§ Tareas a realizar:
A) Responde según el texto para analizar:
(i) ¿Quién acompañaba a la mujer en sus andares?
(ii) ¿Cuántos años de nacimiento conmemora?
(iii) ¿Cómo se llama la reina de este año?
B) Explica, según el texto para analizar, por qué la panameña fue consecuente con su tiempo.
C) Por favor, repite del texto para analizar el fragmento que va desde "Y este centenario" hasta "cultural del Istmo.".

── Texto para analizar

Porque hay que decir que no obstante el reconocimiento de que era objeto, este
hecho nunca fue obstáculo para tender puentes a favor de la amistad y el
reconocimiento a la cultura nacional. Hay mucho más, me atrevería a
afirmar que siempre hubo una complicidad
de clase entre la investigadora y ese hombre campesino que intuía que la “mujer
de Zárate” era su aliada cultural.
Pienso
que lo mejor de la istmeña a la que nos referimos no lo es tanto lo que
escribió, que no fue poco en un país alejado de tales menesteres de la inteligencia,
sino el arquetipo que representa. Ese andar por la nación entrevistando hombres
y mujeres folk, apertrechada de teorías sobre lo vernáculo, recogiendo
sonoridades, almorzando frugalmente, pero con la certeza de que otro Panamá era
posible y de que la nación no se agota en esa franja transístmica que se nutre
de barcos y centros financieros. Dora es hija de esa época, de ese Panamá que
aún no soñaba con computadoras ni con otros artilugios de la tecnología
moderna. Y para acometer tamaña empresa
había que disponer de un alma sensible, encarnar, como ella, a un ser capaz de
amar el sonido de los grillos o de erizarse ante el espectáculo de los ocasos
de oro, cuando el sol se desmaya entre los cerros.
La
panameña fue consecuente con su tiempo, porque su aporte se produce a mediados
y en la segunda mitad del Siglo XX, justo cuando la cultura nacional se
estremece ante el influjo de otros grupos humanos, ya sean foráneos o de
nuestra cosecha, no pocas veces alienados y deseosos de encarnar un cosmopolitismo
que terminará por volverse “ligth” o “pretty”.
Una
mujer con esa visión, acompañada en sus andares por el Dr. Manuel Fernando
Zárate, Padre del Folklor Nacional, es quien conmemora cien años de nacimiento.
Y este centenario es la ocasión para redoblar esfuerzos y pensar que la
volveremos a ver en el Parque Bibiana Pérez, o quizás sentada en su taburete al
costado del estrado, sonriendo a Alexandra Mercedes Vargas Benavides, la reina
de este año, preguntando por sus amigos de todos los tiempos o acudiendo al
templo de la Virgen de Las Mercedes; mientras nos interroga sobre los
derroteros de la cuestión cultural del Istmo.

────
── Lista de filas

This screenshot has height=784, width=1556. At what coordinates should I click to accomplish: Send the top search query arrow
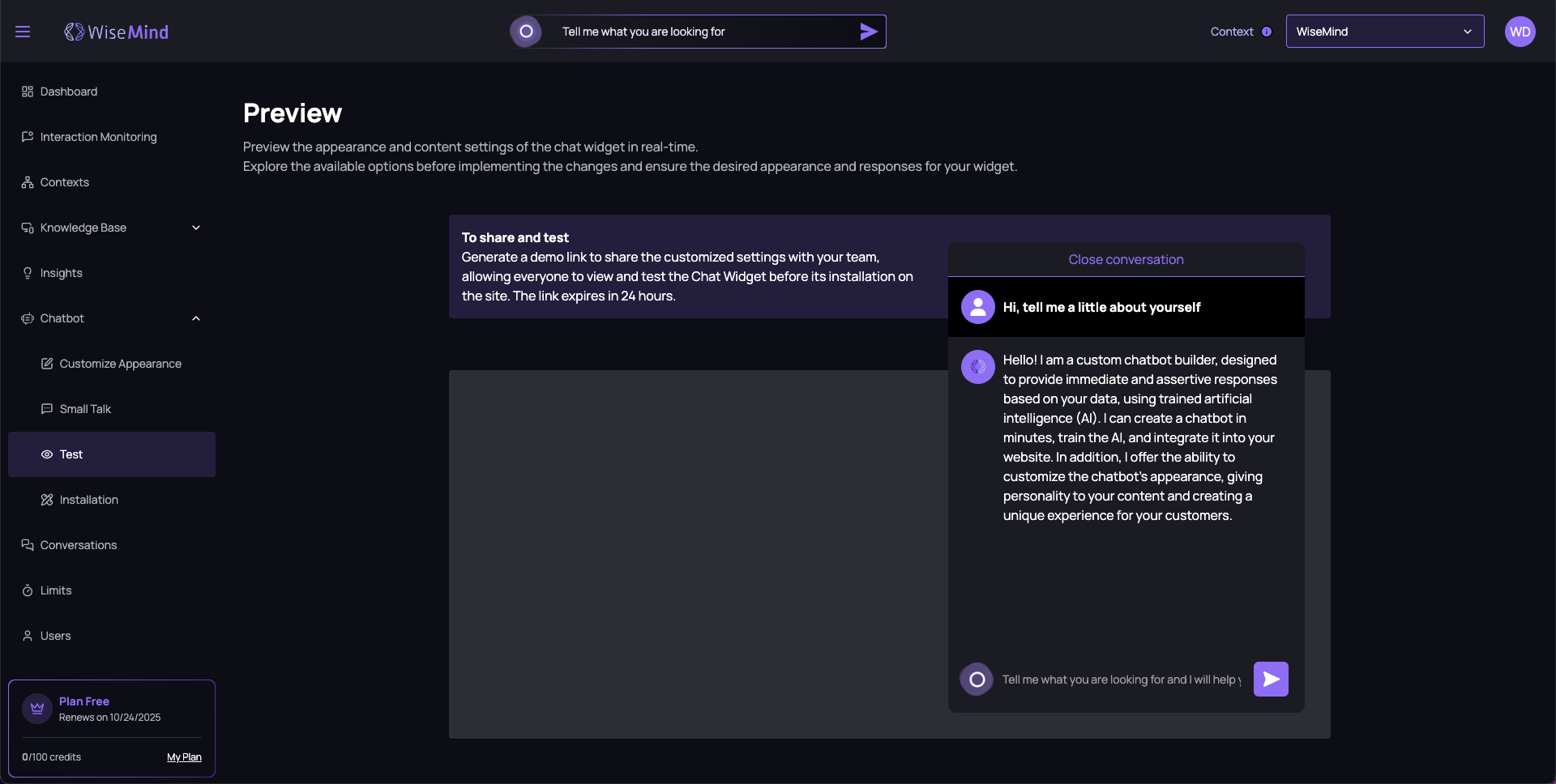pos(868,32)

────
── Lista de filas

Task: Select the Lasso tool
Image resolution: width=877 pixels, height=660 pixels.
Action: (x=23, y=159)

────

§ Respuestas del ejercicio:
A)
(i) El Dr. Manuel Fernando Zárate, Padre del Folklor Nacional.
(ii) Cien años.
(iii) Alexandra Mercedes Vargas Benavides.

B) Lo fue porque su aporte se produce a mediados y en la segunda mitad del Siglo XX. Es justo el momento en que la cultura nacional se estremece ante el influjo de otros grupos humanos, foráneos o propios.

C)
Y este centenario es la ocasión para redoblar esfuerzos y pensar que la
volveremos a ver en el Parque Bibiana Pérez, o quizás sentada en su taburete al
costado del estrado, sonriendo a Alexandra Mercedes Vargas Benavides, la reina
de este año, preguntando por sus amigos de todos los tiempos o acudiendo al
templo de la Virgen de Las Mercedes; mientras nos interroga sobre los
derroteros de la cuestión cultural del Istmo.